In 2023, data centers in the U.S. directly used around 17 billion gallons of water to cool their servers, plus an additional 211 billion gallons of water for electricity generation powering the facilities, according to a report from the Lawrence Berkeley National Laboratory. Large facilities can use up to 5 million gallons per day.

Scanlan said that the water demands are unclear for a massive data center in the Great Lakes region, as part of OpenAI’s Stargate Program, but that one million gallons per day is “the highest figure” that has been reported for that project. 

Another frequently cited example involves a Meta data center in Georgia. Families living next to it saw their taps go dry, and the surrounding county is on track for a water crisis, The New York Times reported. Meta cast doubt on whether it was to blame for the problems.

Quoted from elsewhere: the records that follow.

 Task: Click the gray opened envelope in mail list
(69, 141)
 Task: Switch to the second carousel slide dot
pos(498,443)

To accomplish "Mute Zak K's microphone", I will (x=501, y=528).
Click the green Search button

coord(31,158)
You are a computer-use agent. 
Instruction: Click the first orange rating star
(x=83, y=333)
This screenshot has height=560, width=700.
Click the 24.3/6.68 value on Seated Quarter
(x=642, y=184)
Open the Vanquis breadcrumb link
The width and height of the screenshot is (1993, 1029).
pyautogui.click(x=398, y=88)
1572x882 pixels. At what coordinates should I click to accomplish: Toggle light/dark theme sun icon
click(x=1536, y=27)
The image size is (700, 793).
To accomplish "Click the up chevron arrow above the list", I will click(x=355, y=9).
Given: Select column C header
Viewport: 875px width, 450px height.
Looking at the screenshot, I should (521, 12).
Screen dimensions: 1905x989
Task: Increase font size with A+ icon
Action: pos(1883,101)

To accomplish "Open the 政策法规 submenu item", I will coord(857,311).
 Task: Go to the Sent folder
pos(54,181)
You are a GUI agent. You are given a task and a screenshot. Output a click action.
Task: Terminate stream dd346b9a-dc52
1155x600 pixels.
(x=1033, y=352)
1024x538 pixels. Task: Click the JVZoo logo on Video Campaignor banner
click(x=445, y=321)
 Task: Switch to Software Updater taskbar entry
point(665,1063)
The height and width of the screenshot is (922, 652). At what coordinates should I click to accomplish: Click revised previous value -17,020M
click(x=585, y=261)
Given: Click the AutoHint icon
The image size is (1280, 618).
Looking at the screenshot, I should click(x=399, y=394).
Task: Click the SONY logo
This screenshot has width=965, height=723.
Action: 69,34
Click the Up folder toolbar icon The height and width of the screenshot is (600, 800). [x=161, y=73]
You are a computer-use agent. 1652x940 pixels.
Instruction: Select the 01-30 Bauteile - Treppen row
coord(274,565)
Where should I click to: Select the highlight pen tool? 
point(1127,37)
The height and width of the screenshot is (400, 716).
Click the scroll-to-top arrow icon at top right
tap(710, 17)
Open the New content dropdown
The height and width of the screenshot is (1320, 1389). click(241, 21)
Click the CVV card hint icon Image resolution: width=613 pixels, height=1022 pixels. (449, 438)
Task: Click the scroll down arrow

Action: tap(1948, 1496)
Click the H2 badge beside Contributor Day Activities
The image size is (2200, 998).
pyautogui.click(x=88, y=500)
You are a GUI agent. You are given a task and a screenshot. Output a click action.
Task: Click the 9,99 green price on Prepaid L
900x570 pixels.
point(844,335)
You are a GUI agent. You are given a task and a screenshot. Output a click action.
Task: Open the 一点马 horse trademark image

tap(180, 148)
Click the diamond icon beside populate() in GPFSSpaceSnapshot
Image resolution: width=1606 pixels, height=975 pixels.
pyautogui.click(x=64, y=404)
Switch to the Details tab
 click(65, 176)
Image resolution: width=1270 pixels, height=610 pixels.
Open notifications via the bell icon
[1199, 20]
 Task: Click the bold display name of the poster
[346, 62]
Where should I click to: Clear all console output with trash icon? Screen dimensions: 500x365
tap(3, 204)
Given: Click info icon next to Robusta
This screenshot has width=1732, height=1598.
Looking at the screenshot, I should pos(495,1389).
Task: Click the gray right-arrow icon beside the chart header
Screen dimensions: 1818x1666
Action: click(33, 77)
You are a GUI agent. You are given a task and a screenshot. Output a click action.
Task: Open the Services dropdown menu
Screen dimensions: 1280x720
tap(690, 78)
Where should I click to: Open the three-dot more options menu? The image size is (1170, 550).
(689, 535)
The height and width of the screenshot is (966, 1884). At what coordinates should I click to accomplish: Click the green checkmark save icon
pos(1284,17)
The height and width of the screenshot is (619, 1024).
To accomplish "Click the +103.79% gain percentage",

Mark Davis, director of the Tulane Center for Environmental Law, is worried about the cumulative impact of water-hungry industrial projects, including the data center. One facility might not wreak irreparable damage, he said, but building “facility after facility after facility” could lead to problems. 

He pointed to Louisiana’s long history of environmental damage left behind by industry: timbering canals, oil and gas canals and abandoned oil wells, among others.

“Are we going to do it again?” he said. 

Jesse Washington, the mayor of nearby Delhi, said residents in the 2,000-person town have expressed worry about the water supply, which draws from the same aquifer. To ensure that everyone has enough water, Washington said that Meta drilled another well around three months ago that connects to the town’s main line.

Based on analysis from engineers, he said he feels “pretty good” about the data center’s water demands and Delhi’s ongoing ability to serve its residents. But he wants to stay prepared as Meta’s project unfolds. 

“We really don’t know what it’s going to do until it’s in full swing,” Washington said.